Sadly, it's not an unfamiliar tale, a victim of sexual abuse as a young boy, turning a life of pain to rebellion and then drugs to hide it all, and when life was just starting to come good again, losing dad Ed, who died while diving for kai at Pourerere on the Central Hawke's Bay coast in November 2014.
He wouldn't have died had he not gone diving after drinking a few beers, Dallas Adams lamented when a coroner's report was released a couple of years later.

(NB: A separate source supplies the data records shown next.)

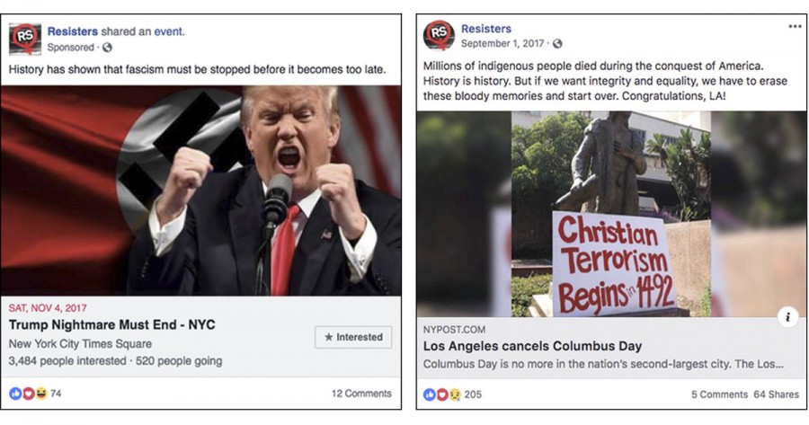Click the sad reaction emoji on Columbus post
809x425 pixels.
[x=455, y=394]

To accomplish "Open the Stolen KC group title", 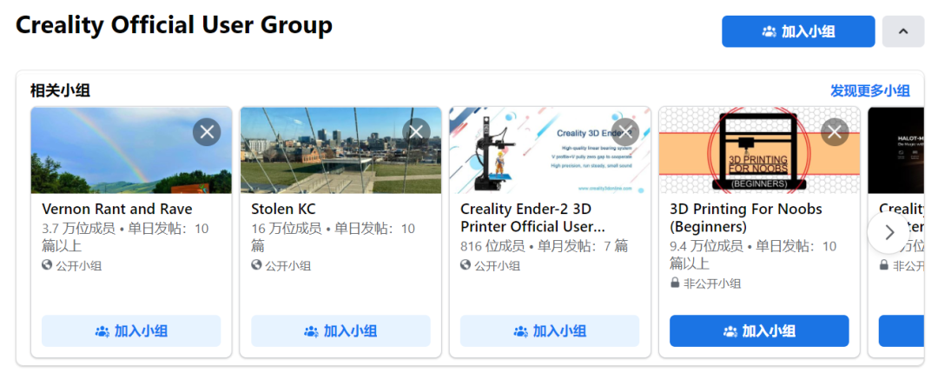I will (283, 210).
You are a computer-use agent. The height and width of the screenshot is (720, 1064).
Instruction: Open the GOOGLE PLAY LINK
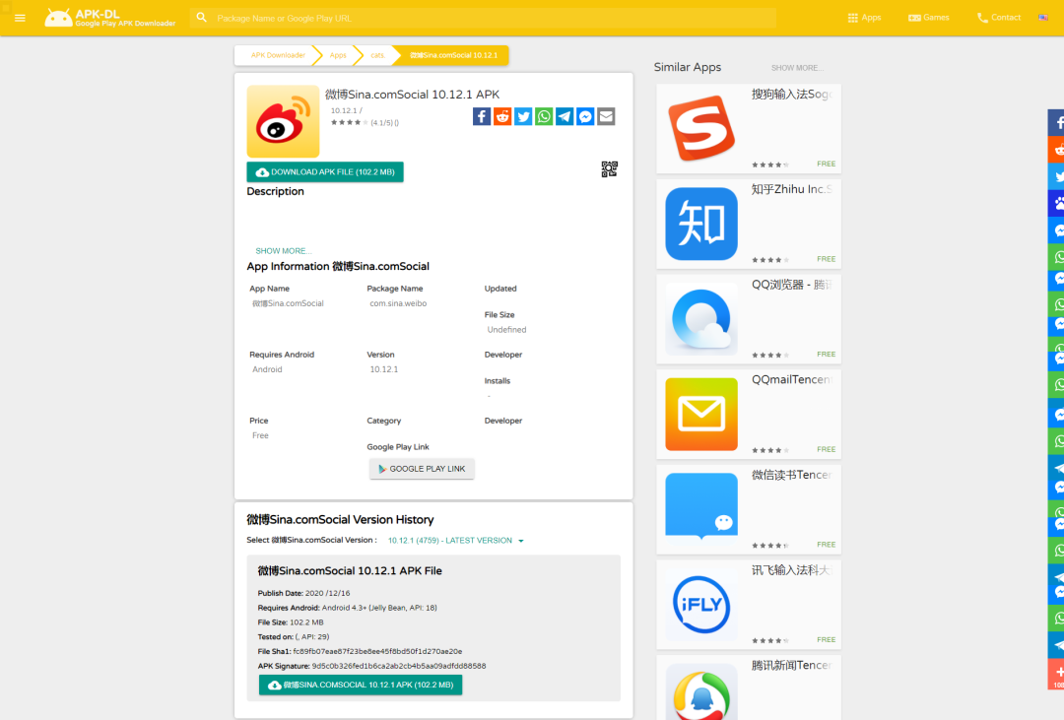(422, 468)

He determined to make his dad proud, and would have loved for him to be there today at Te Whare Mihiroa, where there were mentors and supporters including Hastings District Councillor Peleti Oli, Phillipa Blakey, of services provider Health Hawke's Bay, others who have been part of his "hikoi", and mum Mareiana Te Ahuru.
"I'm proud of him," a beaming Mareiana said after his emotional welcome.
It wasn't easy to start with, Adams told Hawke's Bay Today. In reliving his past abuse he made a decision to forgive rather than letting the pain eat him up, and he's now been free of drugs for more than four years.
He proudly marks growing annual milestones on Facebook as each year passes by.
Hitting the wall took on an entirely different perspective to that he had once envisioned when, four days before his 34th birthday in 2018, he ran in, and completed, the Great Wall of China Marathon.
At the time he told Hawke's Bay Today it was by far his toughest challenge in life "... but now I've got a medal and, for once in my life, I feel like I totally deserved it".
He'd already embarked on a BA in Māori Studies at EIT, where he'd become president of the student board, and he'd become chairman of the DHB's Youth Consumer Council.
Instead of rubbing shoulders in stupor with fellow depressed and drugged, he was supported and motivated by CEOs and other leaders, and says now: "I'm 37, but it feels like I'm 21 again – I'm starting to live my life with a purpose."
"I never envisioned anything like that," he said, mapping the pathway from introversion and shyness to extroversion with confidence amid the changes "mentally, physically, and, most importantly, spiritually".